Owing to the impact of the epidemic, all countries have adopted epidemic prevention and control measures, such as isolation. PD is an irreversible neurodegenerative disease that relies on drug therapy and rehabilitation to relieve its symptoms and prevent disease progression. For PD patients, after isolation at home, the exercise mode, amount of exercise, and enthusiasm for exercise will inevitably be affected, or without the guidance of professional medical personnel, incorrect training methods and movements may occur, which will not only fail to improve motor symptoms but also aggravate them. Dysfunction or even unawareness of training precautions leads to problems such as falls, muscle damage, joint wear, and pain, which seriously hinder the recovery of motor function and the improvement of quality of life in patients with PD. In addition, the long-term isolation of the closed environment at home results in limited social participation in patients with PD, inability to find their correct life and social values, and worsening non-motor dysfunctions such as depression, anxiety, and insomnia that may already exist. This hinders the training of patients with PD and seriously affects their quality of life.

1.5. Telerehabilitation of PD patients

Due to the impact of the epidemic, PD patients have limited medical treatment and exercise training, so telerehabilitation is crucial. Telerehabilitation means that medical personnel use electronic devices and network platforms to conduct videos with patients and guide patients online to perform correct rehabilitation treatment.[89] Telerehabilitation can formulate a rehabilitation treatment plan according to the current functional impairment of PD patients, supervise the patient’s training, fully mobilize the enthusiasm for treatment, and achieve the level of offline rehabilitation treatment as much as possible. Here is a brief overview of the principles, goals, methods and precautions of telerehabilitation for PD patients.

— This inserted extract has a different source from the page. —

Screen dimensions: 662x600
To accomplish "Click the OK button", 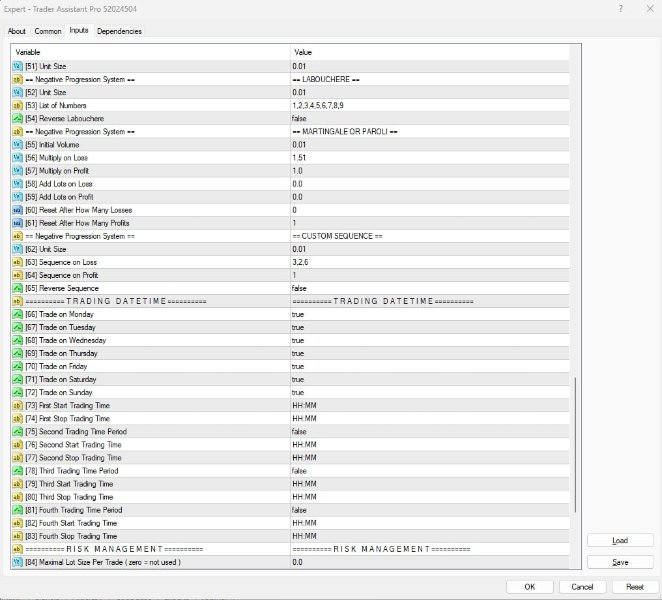I will coord(530,586).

1.5.1. Principles of telerehabilitation.

  1. Safety is a priority, and if necessary, the patient’s family members are required to assist in protecting safety, and vital signs such as blood pressure, blood oxygen, and respiration should be detected in a timely manner.
  2. effective communication, medical personnel conduct barrier-free and active communication with patients through online platforms so that medical personnel can keep an eye on the training status of patients at any time.
  3. training feedback, patients should timely feedback their feelings after training to medical personnel, so that medical personnel can adjust the rehabilitation treatment plan in time.
  4. functional assessment, medical personnel should respond to patients periodically to assess the functional level to understand the training effect and make a training plan suitable for the patient; and.
  5. confidence is encouraged. Medical personnel should express their appreciation for the patients’ active training through online videos and praise the progress and improvement brought about by the training. The curative effect can improve the confidence and expectation of patients in rehabilitation, thereby improving their enthusiasm for training and treatment.
  6. psychological counseling, medical staff, and patients can communicate online at any time, try to be friends with patients, understand the psychological and emotional status of patients, and timely elimination of negative emotions and actively guide patients to maintain an optimistic and healthy attitude.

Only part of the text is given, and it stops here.